James Scapa, founder and CEO of Altair, said in a statement, “The Nvidia Blackwell platform’s computing power, combined with Altair’s cutting-edge simulation tools, gives users transformative capabilities. This combination makes GPU-based simulations up to 1.6 times faster compared with the previous generation, helping engineers rapidly solve design challenges and giving industries the power to create safer, more sustainable products through real-time digital twins and physics-informed AI.”

Roland Busch, President and CEO of Siemens said: “The combination of Nvidia’s groundbreaking Blackwell architecture with Siemens’ physics-based digital twins will enable engineers to drastically reduce development times and costs through using photo-realistic, interactive digital twins. This collaboration will allow us to help customers like BMW innovate faster, optimize processes, and achieve remarkable levels of efficiency in design and manufacturing.”

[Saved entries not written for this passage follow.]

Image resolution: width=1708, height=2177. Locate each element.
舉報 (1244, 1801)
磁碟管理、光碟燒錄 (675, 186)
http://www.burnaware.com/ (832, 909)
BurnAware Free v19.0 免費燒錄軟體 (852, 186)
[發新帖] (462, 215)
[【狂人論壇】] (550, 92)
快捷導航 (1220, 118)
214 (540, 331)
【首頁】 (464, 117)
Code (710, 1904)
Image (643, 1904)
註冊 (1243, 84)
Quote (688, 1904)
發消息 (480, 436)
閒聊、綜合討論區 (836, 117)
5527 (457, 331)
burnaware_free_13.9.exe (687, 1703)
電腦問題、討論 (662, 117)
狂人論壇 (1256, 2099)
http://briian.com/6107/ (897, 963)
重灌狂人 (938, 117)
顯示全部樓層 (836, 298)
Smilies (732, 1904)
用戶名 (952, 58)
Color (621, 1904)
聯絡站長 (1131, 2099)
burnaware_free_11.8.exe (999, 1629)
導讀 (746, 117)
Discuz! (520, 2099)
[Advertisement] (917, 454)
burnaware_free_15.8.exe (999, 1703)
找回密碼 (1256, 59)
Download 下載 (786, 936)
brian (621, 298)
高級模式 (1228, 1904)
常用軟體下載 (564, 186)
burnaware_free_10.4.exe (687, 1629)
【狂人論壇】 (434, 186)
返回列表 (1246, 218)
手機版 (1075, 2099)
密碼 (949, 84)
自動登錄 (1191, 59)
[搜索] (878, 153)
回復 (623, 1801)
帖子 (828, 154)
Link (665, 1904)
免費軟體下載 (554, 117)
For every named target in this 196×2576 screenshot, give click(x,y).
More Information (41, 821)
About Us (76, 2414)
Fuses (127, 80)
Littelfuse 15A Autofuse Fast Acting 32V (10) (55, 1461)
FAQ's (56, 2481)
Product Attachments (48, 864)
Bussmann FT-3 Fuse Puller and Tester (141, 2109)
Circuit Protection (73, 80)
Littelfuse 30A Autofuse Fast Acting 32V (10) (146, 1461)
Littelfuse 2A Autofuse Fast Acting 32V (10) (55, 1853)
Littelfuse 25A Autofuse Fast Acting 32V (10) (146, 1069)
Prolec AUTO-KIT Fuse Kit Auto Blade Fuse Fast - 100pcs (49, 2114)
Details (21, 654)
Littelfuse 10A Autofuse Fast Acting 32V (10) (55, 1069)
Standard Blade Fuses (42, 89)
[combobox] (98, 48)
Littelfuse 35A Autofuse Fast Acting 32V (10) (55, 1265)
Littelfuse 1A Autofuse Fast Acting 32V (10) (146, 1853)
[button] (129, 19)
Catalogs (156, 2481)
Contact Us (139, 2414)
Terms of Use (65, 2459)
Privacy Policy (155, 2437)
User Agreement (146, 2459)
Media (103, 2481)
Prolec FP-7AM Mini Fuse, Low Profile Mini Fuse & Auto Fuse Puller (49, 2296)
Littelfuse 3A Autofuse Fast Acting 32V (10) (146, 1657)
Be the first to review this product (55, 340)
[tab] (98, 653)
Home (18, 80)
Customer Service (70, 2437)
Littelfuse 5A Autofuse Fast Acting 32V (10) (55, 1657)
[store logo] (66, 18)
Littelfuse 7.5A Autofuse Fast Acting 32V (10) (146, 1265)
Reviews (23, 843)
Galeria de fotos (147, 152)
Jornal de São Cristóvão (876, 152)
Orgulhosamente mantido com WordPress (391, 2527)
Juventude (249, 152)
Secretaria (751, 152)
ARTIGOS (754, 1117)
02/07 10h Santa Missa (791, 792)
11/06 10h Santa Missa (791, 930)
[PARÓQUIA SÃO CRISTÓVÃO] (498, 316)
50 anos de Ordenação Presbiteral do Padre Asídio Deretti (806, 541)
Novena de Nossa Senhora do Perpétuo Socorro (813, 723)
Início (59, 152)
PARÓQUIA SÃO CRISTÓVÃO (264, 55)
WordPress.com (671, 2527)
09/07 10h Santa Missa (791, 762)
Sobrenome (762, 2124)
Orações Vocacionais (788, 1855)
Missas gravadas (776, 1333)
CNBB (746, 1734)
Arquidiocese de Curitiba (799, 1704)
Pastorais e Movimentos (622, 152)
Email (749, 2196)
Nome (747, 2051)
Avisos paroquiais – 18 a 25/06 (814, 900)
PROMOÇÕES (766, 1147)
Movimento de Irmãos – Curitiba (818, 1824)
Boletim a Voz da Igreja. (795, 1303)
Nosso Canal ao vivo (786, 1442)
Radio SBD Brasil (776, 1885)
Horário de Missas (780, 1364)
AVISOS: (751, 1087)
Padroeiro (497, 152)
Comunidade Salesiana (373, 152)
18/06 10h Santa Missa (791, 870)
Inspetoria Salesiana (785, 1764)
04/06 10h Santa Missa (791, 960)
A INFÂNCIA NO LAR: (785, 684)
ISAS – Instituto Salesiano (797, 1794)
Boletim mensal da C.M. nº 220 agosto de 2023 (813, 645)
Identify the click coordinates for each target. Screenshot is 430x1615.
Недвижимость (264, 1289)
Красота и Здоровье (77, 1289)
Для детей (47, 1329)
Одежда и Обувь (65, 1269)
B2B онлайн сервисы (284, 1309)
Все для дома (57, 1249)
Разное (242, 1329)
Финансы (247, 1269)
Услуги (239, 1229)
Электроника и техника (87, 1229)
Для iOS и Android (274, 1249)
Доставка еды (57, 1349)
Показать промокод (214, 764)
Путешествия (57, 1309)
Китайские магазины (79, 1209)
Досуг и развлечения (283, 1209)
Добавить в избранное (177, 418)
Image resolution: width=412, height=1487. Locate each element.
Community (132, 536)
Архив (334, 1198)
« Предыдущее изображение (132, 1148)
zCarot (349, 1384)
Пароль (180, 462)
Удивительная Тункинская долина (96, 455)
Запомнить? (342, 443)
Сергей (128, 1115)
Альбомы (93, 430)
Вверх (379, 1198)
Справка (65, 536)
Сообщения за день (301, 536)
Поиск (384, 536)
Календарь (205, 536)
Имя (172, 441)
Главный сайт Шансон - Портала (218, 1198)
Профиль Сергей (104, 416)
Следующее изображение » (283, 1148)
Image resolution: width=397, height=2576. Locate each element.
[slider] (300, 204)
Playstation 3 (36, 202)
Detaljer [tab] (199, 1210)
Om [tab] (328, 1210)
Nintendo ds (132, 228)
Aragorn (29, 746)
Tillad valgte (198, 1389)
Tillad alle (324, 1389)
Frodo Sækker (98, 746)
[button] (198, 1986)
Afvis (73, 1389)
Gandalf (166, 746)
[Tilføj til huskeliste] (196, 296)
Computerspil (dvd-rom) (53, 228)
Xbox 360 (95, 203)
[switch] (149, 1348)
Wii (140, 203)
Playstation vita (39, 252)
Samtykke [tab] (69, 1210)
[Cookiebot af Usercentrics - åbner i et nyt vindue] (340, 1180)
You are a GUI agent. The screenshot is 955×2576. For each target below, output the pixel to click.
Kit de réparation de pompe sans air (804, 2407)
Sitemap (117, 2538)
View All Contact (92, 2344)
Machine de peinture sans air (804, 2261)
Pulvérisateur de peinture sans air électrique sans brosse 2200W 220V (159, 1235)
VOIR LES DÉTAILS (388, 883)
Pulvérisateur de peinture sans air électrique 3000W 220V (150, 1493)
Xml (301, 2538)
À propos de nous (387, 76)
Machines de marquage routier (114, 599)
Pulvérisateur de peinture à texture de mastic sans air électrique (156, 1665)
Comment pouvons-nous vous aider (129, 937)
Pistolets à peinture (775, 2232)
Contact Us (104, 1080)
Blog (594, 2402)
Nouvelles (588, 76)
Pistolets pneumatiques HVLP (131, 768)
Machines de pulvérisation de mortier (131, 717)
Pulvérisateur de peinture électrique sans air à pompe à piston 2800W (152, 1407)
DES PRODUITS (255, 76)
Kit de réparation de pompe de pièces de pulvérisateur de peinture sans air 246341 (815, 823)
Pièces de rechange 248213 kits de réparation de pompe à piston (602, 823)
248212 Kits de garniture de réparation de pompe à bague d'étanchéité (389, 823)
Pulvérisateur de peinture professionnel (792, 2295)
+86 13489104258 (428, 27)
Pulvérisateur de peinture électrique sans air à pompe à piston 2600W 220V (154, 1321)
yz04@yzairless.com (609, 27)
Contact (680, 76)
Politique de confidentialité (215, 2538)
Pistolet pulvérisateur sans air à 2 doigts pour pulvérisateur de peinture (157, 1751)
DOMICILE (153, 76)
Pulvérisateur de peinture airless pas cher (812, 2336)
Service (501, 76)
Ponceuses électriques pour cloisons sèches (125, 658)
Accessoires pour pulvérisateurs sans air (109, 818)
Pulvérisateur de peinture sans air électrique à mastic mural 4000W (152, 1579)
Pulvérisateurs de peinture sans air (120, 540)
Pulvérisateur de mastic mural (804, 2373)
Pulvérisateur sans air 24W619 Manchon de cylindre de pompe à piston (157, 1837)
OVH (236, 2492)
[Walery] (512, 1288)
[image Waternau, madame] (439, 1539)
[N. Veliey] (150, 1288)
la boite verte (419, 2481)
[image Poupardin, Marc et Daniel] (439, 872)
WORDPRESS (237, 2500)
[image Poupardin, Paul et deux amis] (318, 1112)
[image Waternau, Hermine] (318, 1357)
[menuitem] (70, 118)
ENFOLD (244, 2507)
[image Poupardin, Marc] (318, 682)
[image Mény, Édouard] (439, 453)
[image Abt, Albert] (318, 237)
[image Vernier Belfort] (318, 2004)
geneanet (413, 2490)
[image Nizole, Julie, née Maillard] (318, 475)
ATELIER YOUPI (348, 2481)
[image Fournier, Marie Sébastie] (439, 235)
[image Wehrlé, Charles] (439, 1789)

Rescale CAE Hub With Nvidia Blackwell

Rescale’s newly launched CAE Hub enables customers to streamline their access to Nvidia technologies and CUDA®-accelerated software developed by leading independent software vendors. Rescale CAE Hub provides flexible, high-performance computing and AI technologies in the cloud powered by Nvidia GPUs and Nvidia DGX Cloud.

Boom Supersonic, the company building the world’s fastest airliner, will use the Nvidia Omniverse Blueprint for real-time digital twins and Blackwell-accelerated CFD solvers on Rescale CAE Hub to design and optimize its new supersonic passenger jet.

The company’s product development cycle, which is almost entirely simulation-driven, will use the Rescale platform accelerated by Blackwell GPUs to test different flight conditions and refine requirements in a continuous loop with simulation.

The adoption of the Rescale CAE Hub powered by Blackwell GPUs expands Boom Supersonic’s collaboration with Nvidia. Through the Nvidia PhysicsNeMo framework and the Rescale AI Physics platform, Boom Supersonic can unlock 4x more design explorations for its supersonic airliner, speeding iteration to improve performance and time to market.

The Nvidia Omniverse Blueprint for real-time digital twins, now generally available, is also part of the Rescale CAE Hub. The blueprint brings together Nvidia CUDA-X libraries, Nvidia PhysicsNeMo AI and the Nvidia Omniverse platform — and is also adding the first Nvidia NIM microservice for external aerodynamics, the study of how air moves around objects.